Woodson uses the example of Germany to paint a contrast to American higher education. There, students are put into a career pipeline early based on test scores. They are trained very well in apprenticeships, but students have very little flexibility.
“In this country, because of the way the system works, you’re able to continually reinvent yourself,” he said. “And that is frustrating for us when we have kids change majors three times, but I think, I fundamentally believe, it’s one of the reasons why our country is one of the most innovative in the world....The education system allows for innovation.”
Needed: Soft skills
In the next few weeks, UNC will conduct regional meetings across North Carolina to get feedback from employers about priorities for future economic growth and what role the university might play in those efforts.
UNC leaders are likely to hear a repeat of what North Carolina employers said in a 2012 survey, in which they described a gap in “soft skills” such as communication, critical thinking and problem solving.
National surveys have shown a clamor for employees who have good speaking and writing skills and analytical reasoning ability. Those are skills best developed in the liberal arts disciplines rather than pre-professional courses.
Liz Whitfield, a UNC-CH junior from Cary, has crafted an unusual course of study with a double major in Peace, War and Defense and Hispanic Linguistics. She’s a strong believer in liberal arts.

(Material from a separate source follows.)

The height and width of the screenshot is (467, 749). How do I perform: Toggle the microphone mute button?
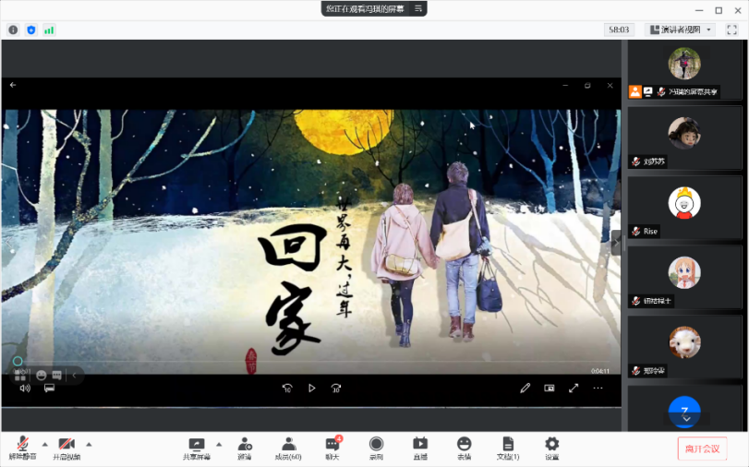[19, 448]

“It’s supposed to broaden your intellectual horizons and just let you experience a lot of different things,” she said. “And I think all of that is valuable because, you know, it helps you learn how to think, learn how to evaluate critically, it helps your writing skills. It’s not as if it’s not useful for later employment, because I think it really is, it’s just not designed to be directly applicable to like a certain job or career.”

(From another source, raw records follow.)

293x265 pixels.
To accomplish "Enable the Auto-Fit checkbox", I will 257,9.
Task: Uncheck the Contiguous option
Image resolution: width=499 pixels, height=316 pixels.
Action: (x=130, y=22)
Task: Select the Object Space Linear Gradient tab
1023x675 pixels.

Hunter Rawlings, president of the Association of American Universities, was in Chapel Hill this fall to talk about public research universities. He made the point that 25 years ago, the IT field, or information technology, didn’t exist. Now it employs hundreds of thousands.
A good education offers students the ability to think for themselves and adapt to a rapidly changing environment, said Rawlings, a classics scholar and former president of the University of Iowa and Cornell University.
“My business friends, interestingly, are more and more saying, ‘Please, just give me a liberal arts student. I can train the student. I can get the student going in my job....But I want somebody to think and write and speak and not sound like a dunderhead.’ ”
Beyond making a good taxpaying worker, a college education correlates to tangential benefits to society, Ross and others have said. People with college degrees, for example, tend to have lower health care costs, need less government assistance and are incarcerated at lower rates.
“It just needs to be said that there’s other things about getting a college degree that are good other than getting a job,” said UNC-CH Chancellor Holden Thorp. “People with college degrees are better citizens, they’re healthier, they’re better prepared to engage in the world, they’re better parents, they’re better neighbors, they’re better people to go to church with. And that’s something that has been really important to this state and this country for a long, long time.”